SUMMARY OF THE INVENTION
[0017] By way of introduction only, in one aspect an external
electrode fluorescent lamp comprises a tube having an electrode
region at end regions and a fluorescent region between the end
regions. A discharge gas fills an inner space of the tube. A
phosphor layer contacts an inner surface of the tube in the
fluorescent region. A protection layer covers the phosphor layer.

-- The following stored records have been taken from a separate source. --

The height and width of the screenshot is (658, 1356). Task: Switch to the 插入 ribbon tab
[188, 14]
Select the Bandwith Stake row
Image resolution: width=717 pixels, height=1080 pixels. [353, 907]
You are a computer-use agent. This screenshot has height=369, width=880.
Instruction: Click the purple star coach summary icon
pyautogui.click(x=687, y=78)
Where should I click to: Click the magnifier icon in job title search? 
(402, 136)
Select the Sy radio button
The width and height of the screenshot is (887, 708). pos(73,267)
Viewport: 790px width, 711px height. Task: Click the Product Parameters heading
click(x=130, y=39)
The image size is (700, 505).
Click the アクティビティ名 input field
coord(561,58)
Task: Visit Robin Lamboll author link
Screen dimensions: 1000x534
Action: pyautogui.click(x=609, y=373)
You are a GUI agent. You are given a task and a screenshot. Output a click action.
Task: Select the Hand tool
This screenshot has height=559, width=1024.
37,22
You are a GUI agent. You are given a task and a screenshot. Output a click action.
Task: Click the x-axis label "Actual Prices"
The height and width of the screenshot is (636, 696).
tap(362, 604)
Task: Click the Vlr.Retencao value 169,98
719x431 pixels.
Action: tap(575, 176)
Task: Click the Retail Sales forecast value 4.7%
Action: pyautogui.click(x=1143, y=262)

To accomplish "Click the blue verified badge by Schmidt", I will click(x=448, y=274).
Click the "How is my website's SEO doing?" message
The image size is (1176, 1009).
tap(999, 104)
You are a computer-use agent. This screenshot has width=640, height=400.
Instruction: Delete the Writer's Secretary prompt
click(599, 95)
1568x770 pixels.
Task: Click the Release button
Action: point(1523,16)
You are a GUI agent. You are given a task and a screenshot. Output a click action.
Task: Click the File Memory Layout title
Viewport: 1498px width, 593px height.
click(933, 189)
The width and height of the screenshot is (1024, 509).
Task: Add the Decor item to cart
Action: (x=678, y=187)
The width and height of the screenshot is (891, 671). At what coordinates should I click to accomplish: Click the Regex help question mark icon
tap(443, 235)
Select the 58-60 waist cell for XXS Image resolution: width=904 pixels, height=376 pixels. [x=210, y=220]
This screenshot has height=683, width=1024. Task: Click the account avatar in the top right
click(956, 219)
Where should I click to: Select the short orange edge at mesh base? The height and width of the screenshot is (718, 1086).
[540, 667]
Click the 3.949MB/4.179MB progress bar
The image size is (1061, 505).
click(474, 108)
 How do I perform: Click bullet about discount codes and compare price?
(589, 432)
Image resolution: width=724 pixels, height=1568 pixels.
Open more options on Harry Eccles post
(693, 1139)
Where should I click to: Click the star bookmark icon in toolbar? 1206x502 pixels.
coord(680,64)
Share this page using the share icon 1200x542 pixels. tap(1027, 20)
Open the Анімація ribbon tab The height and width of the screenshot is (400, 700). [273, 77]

External electrodes are disposed on an outer surface of the tube in
the electrode regions.
[0018] In anther aspect, a method of fabricating an external
electrode fluorescent lamp comprising: preparing a tube having
openings at ends of the tube, the tube having electrode regions at
end regions and a fluorescent region between the end regions;
forming a phosphor layer on an inner surface of the tube in the
fluorescent region such that the phosphor layer contacts the inner
surface of the tube in the fluorescent region; forming a protection
layer covering the phosphor layer; filling an inner space of the
tube with a discharge gas and closing the openings; and forming
external electrodes on an outer surface of the tube in the
electrode regions. The phosphor layer is formed by dipping an open
end of the tube into the phosphor material solution, thereby
depositing the phosphor material on the inner surface of the tube
in the corresponding electrode region and the fluorescent region
through a capillary phenomenon; baking the phosphor material; and
removing the baked phosphor material in the electrode region to
form the phosphor layer. The protection layer is formed by
depositing a protection material on the phosphor layer and the
inner surface of the tube; and baking the protection material to
form the protection layer.
[0019] In another aspect, a method of fabricating an external
electrode fluorescent lamp comprises: forming a phosphor layer
directly on an inner surface of a tube in the fluorescent region
from an electrode region of the tube to substantially an opposing
electrode region of the tube and removing the phosphor layer from
the one electrode region; forming a protection layer covering the
phosphor layer; filling an inner space of the tube with a discharge
gas and closing openings of the tube; and forming external
electrodes on an outer surface of the tube in the electrode
regions.
[0020] It is to be understood that both the foregoing general
description and the following detailed description are exemplary
and explanatory and are intended to provide further explanation of
the invention as claimed.
BRIEF DESCRIPTION OF THE DRAWINGS
[0021] The accompanying drawings, which are included to provide a
further understanding of the invention and are incorporated in and
constitute a part of this specification, illustrate embodiments of
the invention and together with the description serve to explain
the principles of the invention. In the drawings:
[0022] FIG. 1 is a schematic plan view illustrating an EEFL
according to the related art;
[0023] FIG. 2 is a flow chart illustrating a method of fabricating
an EEFL according to the related art;
[0024] FIG. 3A is a cross-sectional view illustrating a process of
preparing a tube for an EEFL according to the exemplary embodiment
of the present invention;
[0025] FIG. 3B is a cross-sectional view illustrating a process of
forming a phosphor layer of an EEFL according to the exemplary
embodiment of the present invention;
[0026] FIG. 3C is a cross-sectional view illustrating a process of
baking the phosphor layer of an EEFL according to the exemplary
embodiment of the present invention
[0027] FIG. 3D is a cross-sectional view illustrating a process of
removing a portion of phosphor layer in the first electrode region
of an EEFL according to the exemplary embodiment of the present
invention;
[0028] FIG. 3E is a cross-sectional view illustrating a process of
forming a protection layer of an EEFL according to the exemplary
embodiment of the present invention;
[0029] FIG. 3F is a cross-sectional view illustrating a process of
baking the protection layer of an EEFL according to the exemplary
embodiment of the present invention;
[0030] FIG. 3G is a cross-sectional view illustrating processes of
injecting a discharge gas and closing the first and second openings
of an EEFL according to the exemplary embodiment of the present
invention; and
[0031] FIG. 3H is a cross-sectional view illustrating a process of
forming first and second external electrodes of an EEFL according
to the exemplary embodiment of the present invention.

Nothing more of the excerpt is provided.